「朝ははっきりと手元の文字が見えていたのに、夕方になると見えづらくて……」
最近、多くの読者世代から、こんな悩みが寄せられている。
「自宅でテレワークをする人が増えたせいか、夕方になると『ものが見えにくい』と訴える“夕方老眼”の人が増えています。巣ごもり中に、パソコンやスマホで長時間、動画を見る習慣がついてしまった人にも多く見られる症状です」
そう語るのは、あまきクリニックの味木幸院長。
「ヒトの目を覆う毛様体筋は、輪ゴムのような形の丸い筋肉で、その中にある水晶体という軟らかいレンズを繊維群というひもで引っ張っています。引っ張られた水晶体は薄い状態になっていますが、近くを見ようとすると、毛様体筋が縮んで厚くなります。反対に遠くを見るときは毛様体筋がゆるんで水晶体が薄くなります。このように、目は絶えずピントの調節を繰り返しているのです。この水晶体が硬くなり、ピントを調節する機能が低下することで手元の文字が見えにくくなるというのが“老眼”のメカニズムです」(味木先生・以下同)

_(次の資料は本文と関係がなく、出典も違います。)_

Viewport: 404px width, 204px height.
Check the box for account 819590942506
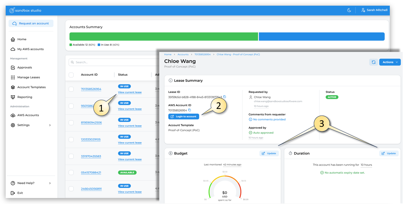[x=71, y=122]
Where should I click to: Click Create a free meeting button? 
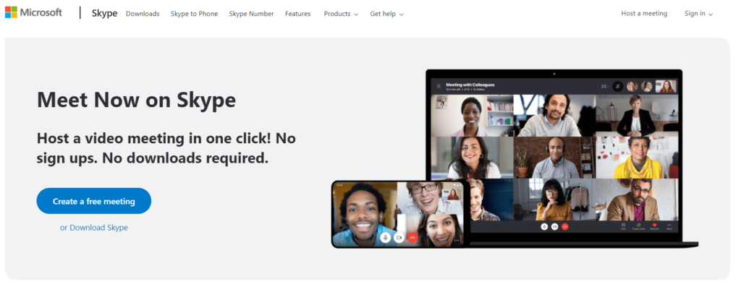coord(94,201)
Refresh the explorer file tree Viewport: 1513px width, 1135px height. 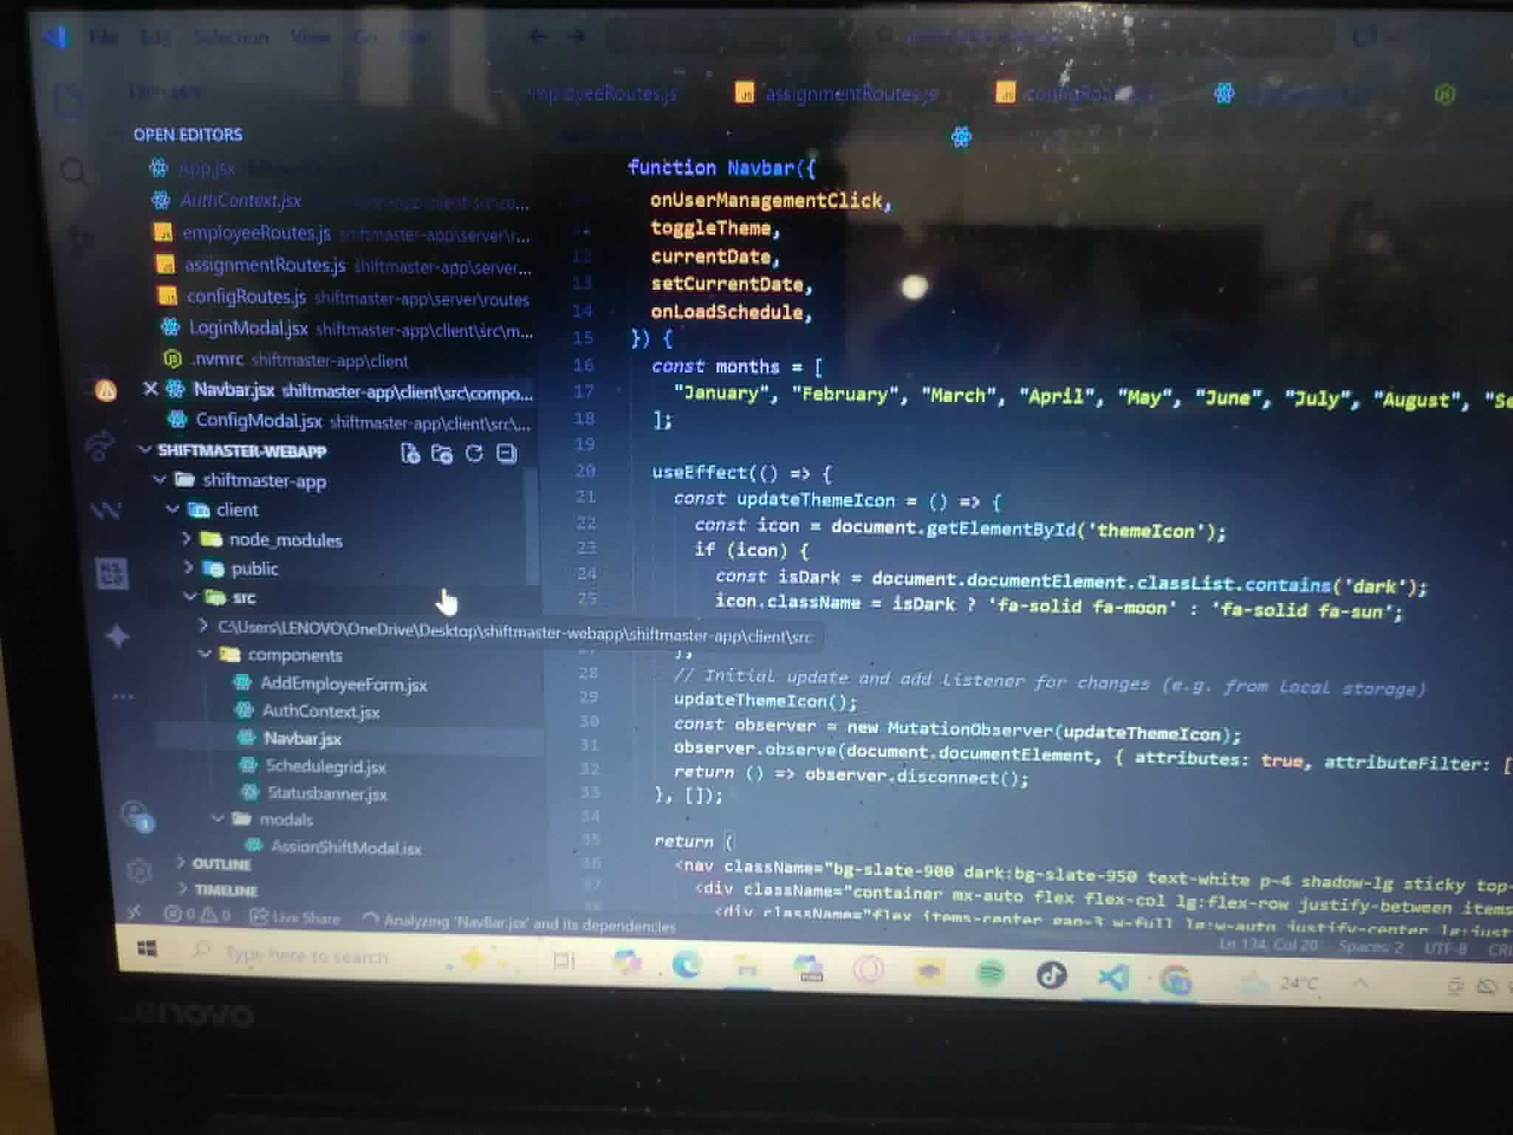click(474, 453)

水晶体の硬化は、おもに加齢による毛様体筋の衰えが原因と考えられているが、新型コロナウイルスによる“巣ごもり生活”が、その衰えに拍車をかけている。
たとえば、家で過ごす時間の増加に比例して、テレビやスマホを見る時間が長くなったことや、テレワークにより自宅のパソコンで仕事をするようになったことなどが、その原因だ。

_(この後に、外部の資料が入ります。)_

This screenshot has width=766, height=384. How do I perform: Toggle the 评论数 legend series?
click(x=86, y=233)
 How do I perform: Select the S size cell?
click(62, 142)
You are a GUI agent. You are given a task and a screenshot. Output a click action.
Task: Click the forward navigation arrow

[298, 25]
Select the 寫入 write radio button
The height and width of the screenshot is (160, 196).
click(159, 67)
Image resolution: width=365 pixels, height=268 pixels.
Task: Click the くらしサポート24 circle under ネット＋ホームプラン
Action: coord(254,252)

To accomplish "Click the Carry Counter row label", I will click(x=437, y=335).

「最近よく“スマホ老眼”という言葉を耳にしますが、これは、スマホの長時間使用で緊張状態が続いた毛様体筋がうまく働かなくなり、近くにも遠くにもピントが合わなくなる状態をいいます。医学用語では“仮性近視”といいますが、わたしは“仮性老眼”と呼んでいます」
そして、もうひとつの仮性老眼である“夕方老眼”。朝はすっきり見えていたはずの目が、巣ごもりによる生活の変化で、知らず知らずのうちに酷使され、夕方になると手元の文字が見えにくくなってしまう。文字どおり“夕方限定”の老眼なのだ。

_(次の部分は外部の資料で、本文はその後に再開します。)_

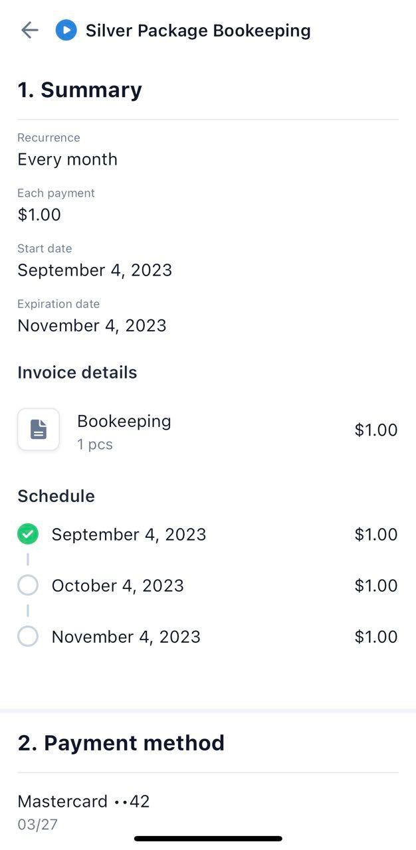Open the Silver Package Bookeeping title

click(x=198, y=31)
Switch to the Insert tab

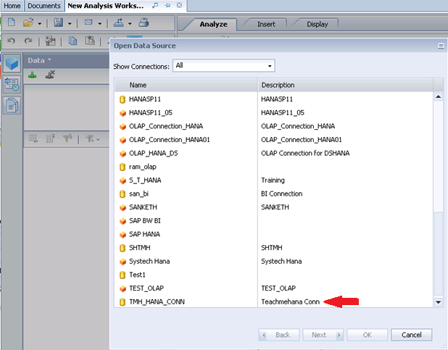(266, 24)
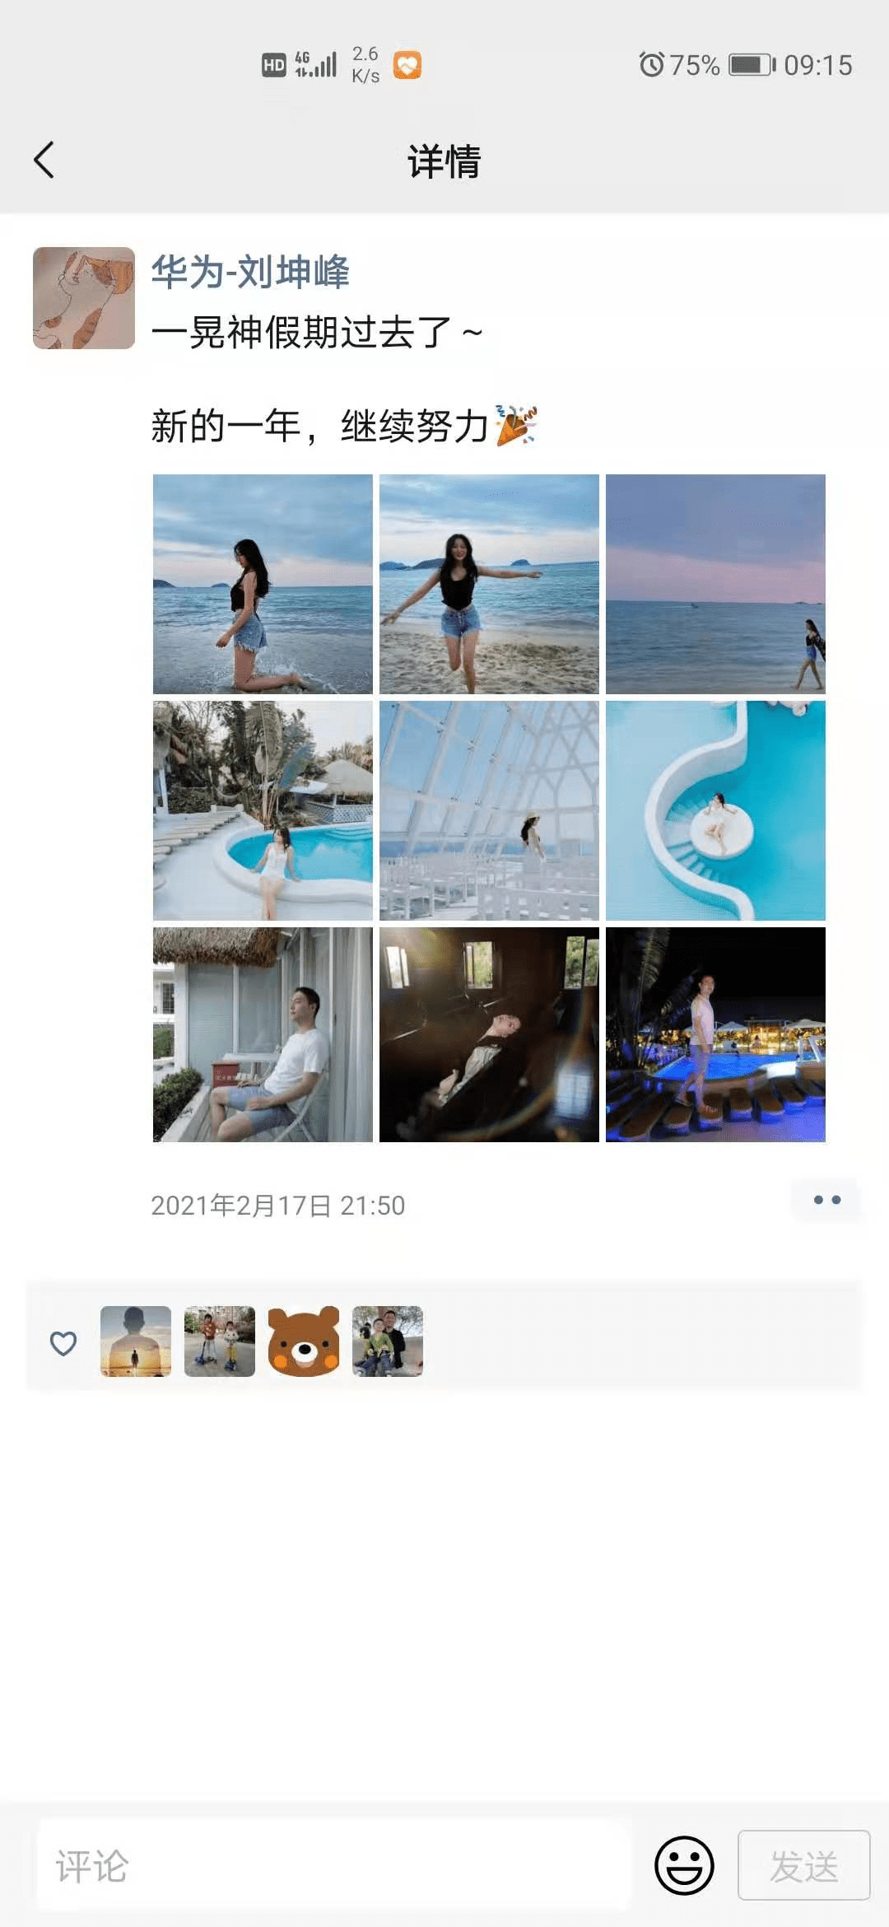This screenshot has height=1927, width=889.
Task: Open the kneeling on beach photo
Action: coord(263,584)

「目を使いすぎて毛様体筋が疲れてくると、自律神経のバランスが崩れ、全身に不調が現れてきます。眼精疲労を改善するために、スキマ時間を活用して血行を促すエクササイズを行うことを勧めています」
そこでご紹介したいのが次に挙げる4つのエクササイズ。顔やまぶたに直接手を触れるのは控えたいこの時期でも、安心してできる内容だ。
■目の筋肉のこりに「目玉ぐるぐる体操」
軽く目を閉じた状態で、眼球を上下左右、左回り、右回りにそれぞれ10回ほど動かす。
「目の周りにある筋肉をまんべんなく動かすことで血行が促され、目の筋肉、毛様体筋のこりも取れてきます」
疲れたと思ったら、いつでもどこでもできる「目玉ぐるぐる体操」。これなら顔やまぶたどころか、どこにも触れる心配なし!
■眼精疲労に「肩後ろまわし体操」
両手の先を肩に置き、後ろまわしで10回まわす。
「眼精疲労を改善するツボと、そのツボに連なる神経が通っている背中から肩、首にかけてをいっぺんにリフレッシュできます」
肩こりの解消にも効果ありで一石二鳥!
■リンパの流れに「腕を斜め後ろ伸ばし体操」
まず右腕を斜め後ろの方向に伸ばして、伸ばした手と逆の方向へあごを向ける。次にあごから手先までが一直線になるように腕を伸ばした状態をキープ。そのまま肩から腕全体を後ろまわしに10回まわしてみよう。反対側も同じ要領でトライ!
「鎖骨の下にある神経のリンパがスムーズに流れることで、目の周りの血流も促進されます。首や肩こりの解消にも効果が期待できますよ」
■視神経の血行に「首ストレッチ」
左手を前頭部の右側に置き、頭をゆっくり倒す。反対側も同様に。次は手を後頭部に置き、頭を前方に倒し、前頭部に手を置いて後方に。さらに左右に首を振る。
「首の中には目の中の神経につながる副交感神経が通っています。こりを取って血行を促しましょう」
姿勢をよくして体操を行うことで、さらに効果がアップするそう。